GOAL: Count the lines in the entries below that contain the word "Where". Reply with the number alone.

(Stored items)
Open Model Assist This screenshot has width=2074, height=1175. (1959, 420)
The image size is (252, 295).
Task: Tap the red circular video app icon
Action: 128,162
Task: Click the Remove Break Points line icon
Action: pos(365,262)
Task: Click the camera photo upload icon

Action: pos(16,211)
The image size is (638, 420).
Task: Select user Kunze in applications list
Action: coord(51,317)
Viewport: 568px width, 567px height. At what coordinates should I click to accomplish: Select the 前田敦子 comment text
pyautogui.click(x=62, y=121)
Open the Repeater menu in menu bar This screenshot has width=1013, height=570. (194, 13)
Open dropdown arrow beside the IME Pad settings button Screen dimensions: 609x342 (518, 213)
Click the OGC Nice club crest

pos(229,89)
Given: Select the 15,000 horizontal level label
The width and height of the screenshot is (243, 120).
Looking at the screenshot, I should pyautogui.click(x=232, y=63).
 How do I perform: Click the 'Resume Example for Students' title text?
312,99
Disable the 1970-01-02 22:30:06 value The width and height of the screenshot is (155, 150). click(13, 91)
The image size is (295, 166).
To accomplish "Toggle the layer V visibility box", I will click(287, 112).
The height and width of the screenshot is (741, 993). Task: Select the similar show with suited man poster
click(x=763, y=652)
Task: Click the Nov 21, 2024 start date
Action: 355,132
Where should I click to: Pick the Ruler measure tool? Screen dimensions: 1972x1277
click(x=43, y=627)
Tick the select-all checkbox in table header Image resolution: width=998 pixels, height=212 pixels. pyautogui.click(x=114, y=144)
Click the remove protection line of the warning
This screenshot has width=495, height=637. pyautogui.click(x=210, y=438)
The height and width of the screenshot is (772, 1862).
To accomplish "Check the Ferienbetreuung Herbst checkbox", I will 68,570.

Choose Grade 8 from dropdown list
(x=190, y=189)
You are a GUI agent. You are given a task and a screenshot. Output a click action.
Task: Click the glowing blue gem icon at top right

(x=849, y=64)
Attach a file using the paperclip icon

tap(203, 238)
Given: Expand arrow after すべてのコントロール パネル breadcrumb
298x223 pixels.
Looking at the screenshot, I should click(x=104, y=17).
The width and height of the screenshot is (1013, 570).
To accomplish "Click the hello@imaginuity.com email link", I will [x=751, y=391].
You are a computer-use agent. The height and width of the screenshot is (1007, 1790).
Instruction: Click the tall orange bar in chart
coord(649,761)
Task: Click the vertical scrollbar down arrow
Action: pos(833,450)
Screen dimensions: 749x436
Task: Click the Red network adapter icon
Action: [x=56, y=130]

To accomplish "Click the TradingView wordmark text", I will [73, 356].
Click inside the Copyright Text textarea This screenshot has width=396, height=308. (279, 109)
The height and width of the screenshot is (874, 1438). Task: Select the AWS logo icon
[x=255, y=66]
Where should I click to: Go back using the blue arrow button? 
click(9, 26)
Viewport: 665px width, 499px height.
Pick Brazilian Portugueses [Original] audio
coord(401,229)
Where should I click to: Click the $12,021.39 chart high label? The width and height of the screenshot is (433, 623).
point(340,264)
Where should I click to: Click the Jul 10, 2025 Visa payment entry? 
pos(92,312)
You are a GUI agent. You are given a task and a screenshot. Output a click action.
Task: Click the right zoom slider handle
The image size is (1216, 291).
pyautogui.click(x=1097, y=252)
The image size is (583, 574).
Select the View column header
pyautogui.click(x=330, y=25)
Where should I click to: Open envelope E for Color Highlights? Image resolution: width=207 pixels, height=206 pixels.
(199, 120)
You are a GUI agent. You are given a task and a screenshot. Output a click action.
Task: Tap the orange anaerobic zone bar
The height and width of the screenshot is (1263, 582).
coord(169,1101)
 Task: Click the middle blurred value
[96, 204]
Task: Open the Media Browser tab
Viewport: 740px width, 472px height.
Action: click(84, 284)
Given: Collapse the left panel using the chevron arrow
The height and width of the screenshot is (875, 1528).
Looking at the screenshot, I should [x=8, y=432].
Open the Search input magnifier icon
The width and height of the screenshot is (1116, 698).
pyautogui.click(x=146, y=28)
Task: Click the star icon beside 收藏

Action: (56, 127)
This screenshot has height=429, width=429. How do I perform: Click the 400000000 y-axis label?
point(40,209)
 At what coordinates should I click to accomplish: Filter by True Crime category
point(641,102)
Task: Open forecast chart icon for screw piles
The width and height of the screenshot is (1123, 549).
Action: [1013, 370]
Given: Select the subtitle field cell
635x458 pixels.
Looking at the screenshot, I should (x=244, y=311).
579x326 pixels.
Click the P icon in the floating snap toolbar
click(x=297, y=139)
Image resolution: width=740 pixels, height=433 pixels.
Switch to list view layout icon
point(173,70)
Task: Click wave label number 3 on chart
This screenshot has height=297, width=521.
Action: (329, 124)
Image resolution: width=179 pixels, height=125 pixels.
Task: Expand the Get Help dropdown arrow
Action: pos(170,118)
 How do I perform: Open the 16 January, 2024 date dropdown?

WRITTEN ANSWER: 5